E' questo il disprezzo che da sempre caratterizza Grillo. Se lo fa da comico, fatti suoi. Ma se lo fa da punto di riferimento di un partito o movimento politico, dovrebbe ricordare che l'insulto verso chi non la pensa come lui o, come in questo caso, non rientra nella sua personale categorizzazione dei ''normali'', è cosa che dà soltanto il voltastomaco. E se il prossimo bersaglio della ''satira'' (ecco, questa sì che una battuta, pensando a cosa esce dalla bocca di Grillo!) avesse un piccolo problema di deambulazione o fosse ipovedente o mancasse di un arto, userebbe la stessa sprezzante prosa? O lo fa solo con chi gli è nemico politicamente?

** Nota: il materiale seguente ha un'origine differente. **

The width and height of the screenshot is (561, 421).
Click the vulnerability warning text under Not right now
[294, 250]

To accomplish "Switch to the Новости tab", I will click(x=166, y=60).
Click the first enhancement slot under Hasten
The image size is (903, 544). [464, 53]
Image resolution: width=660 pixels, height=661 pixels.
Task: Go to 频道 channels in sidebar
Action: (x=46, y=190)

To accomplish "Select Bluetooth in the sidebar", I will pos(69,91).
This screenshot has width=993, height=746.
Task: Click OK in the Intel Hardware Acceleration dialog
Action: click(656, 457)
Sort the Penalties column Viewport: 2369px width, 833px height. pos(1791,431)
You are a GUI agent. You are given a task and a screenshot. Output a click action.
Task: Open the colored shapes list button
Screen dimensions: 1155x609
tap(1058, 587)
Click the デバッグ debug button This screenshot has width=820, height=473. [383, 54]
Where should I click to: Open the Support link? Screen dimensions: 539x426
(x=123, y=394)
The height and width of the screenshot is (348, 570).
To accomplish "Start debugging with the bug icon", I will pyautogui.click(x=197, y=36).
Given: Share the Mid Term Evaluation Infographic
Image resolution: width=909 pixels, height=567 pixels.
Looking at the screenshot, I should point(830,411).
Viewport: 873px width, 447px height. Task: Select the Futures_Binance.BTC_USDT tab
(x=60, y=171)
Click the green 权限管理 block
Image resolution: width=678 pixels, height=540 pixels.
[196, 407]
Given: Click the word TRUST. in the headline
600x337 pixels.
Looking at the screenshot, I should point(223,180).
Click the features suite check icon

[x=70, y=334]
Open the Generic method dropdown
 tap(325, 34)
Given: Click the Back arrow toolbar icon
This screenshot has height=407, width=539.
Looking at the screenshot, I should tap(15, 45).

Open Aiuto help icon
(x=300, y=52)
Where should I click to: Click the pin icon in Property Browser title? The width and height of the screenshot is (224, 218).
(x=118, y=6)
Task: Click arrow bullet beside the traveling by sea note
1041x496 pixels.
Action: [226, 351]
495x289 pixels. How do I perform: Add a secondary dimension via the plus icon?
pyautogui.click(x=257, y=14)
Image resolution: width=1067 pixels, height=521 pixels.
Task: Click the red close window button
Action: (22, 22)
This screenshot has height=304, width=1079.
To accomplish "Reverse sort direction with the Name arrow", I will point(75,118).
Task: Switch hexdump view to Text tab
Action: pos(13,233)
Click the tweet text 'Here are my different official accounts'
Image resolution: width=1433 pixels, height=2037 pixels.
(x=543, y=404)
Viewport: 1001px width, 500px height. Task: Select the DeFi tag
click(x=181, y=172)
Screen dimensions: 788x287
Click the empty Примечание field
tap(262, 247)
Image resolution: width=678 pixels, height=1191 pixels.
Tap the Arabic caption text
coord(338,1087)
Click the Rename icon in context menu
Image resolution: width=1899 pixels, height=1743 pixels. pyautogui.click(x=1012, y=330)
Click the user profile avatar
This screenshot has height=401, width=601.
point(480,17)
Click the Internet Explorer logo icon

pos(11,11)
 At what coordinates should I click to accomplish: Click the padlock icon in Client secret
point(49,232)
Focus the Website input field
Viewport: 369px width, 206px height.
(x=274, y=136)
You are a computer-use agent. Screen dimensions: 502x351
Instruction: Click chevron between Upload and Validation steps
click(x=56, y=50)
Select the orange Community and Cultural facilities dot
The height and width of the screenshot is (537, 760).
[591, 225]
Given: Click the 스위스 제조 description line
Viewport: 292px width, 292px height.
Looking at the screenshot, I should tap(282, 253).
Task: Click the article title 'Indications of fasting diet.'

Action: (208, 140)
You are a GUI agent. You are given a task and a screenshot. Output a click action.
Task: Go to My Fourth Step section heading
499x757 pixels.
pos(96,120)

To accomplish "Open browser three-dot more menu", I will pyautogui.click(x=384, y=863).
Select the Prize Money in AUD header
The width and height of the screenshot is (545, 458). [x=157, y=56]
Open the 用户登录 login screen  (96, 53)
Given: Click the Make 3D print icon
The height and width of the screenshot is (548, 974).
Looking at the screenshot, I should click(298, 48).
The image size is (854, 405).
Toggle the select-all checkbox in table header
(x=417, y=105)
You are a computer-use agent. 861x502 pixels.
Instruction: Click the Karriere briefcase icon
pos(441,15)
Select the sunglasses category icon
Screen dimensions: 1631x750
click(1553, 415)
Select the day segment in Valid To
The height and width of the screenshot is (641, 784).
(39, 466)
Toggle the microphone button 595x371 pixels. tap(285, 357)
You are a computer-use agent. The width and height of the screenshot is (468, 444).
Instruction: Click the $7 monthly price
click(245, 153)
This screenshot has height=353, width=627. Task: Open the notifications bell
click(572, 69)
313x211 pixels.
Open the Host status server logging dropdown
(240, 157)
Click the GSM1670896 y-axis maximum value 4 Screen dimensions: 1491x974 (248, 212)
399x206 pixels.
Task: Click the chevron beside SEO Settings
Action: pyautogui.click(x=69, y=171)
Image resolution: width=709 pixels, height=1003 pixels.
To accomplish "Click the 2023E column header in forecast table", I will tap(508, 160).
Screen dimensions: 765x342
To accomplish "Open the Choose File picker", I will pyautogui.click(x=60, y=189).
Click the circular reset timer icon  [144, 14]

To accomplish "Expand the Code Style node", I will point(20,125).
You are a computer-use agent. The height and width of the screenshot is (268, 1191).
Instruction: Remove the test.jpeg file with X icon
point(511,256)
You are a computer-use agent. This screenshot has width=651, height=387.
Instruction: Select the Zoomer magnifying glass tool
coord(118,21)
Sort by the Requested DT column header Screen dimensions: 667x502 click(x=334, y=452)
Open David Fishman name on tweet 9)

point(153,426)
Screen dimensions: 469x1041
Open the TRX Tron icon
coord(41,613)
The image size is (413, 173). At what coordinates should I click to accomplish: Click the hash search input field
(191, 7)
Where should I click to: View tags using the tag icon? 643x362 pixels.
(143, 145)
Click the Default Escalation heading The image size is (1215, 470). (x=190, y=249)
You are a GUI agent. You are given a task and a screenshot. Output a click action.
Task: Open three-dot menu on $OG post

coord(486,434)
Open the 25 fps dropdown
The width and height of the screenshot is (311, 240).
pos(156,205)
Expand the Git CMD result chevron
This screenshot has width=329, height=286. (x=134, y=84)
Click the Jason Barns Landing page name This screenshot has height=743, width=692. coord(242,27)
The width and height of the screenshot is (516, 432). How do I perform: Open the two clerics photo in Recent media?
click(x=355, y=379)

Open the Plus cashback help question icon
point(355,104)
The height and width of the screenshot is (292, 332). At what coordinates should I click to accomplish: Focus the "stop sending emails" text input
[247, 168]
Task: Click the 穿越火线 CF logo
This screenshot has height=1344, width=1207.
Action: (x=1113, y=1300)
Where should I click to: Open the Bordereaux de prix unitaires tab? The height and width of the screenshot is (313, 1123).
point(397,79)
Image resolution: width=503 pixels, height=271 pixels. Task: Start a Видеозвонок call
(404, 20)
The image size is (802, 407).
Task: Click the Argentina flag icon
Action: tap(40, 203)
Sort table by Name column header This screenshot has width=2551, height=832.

C'è da stare certi che gli orsetti di latta, verso i quali, nel suo immaginario stand da lupa park, spara a parole, non risponderanno, considerandolo alla stregua di un saltimbanco dell'affabulazione, non meritevole di replica. Che non sarebbe difficile trovare, andando a ritroso nella vita del comico. Magari al 21 dicembre del 1981 quando, alla guida del suo nuovo fuoristrada, Grillo ebbe un incidente stradale che costò la vita ad una coppia di amici ed al loro figlioletto di appena pochi anni, che viaggiavano con lui. Episodio per il quale è stato condannato per omicidio colposo, con sentenza passata in giudicato, a un anno e due mesi di reclusione (poi condonati, perché incensurato).

Come si sentirebbe se qualcuno parlando di lui lo definisse un assassino? Non si sentirebbe bollato per un episodio ormai lontano e per il quale, comunque, come ha detto in un'intervista Cristina Pozzi, figlia e sorella delle tre vittime, non ha scontato nemmeno un giorno di detenzione?
E non consideriamo nemmeno quel che sta passando come padre di un ragazzo accusato di uno stupro, sul quale qualcuno potrebbe anche scherzare.
Ma lui è Beppe Grillo, quello che, a botte di ''vaffa'', ha rischiato di prendere possesso di un intero Paese. Oggi, tra spettacoli e contratti da centinaia di migliaia di euro da quella che era la sua creatura politica, Beppe Grillo si dibatte tra le reti della politica, come un tonno che, arrivato nella camera della morte, si agita cercando di sfuggire all'oblio.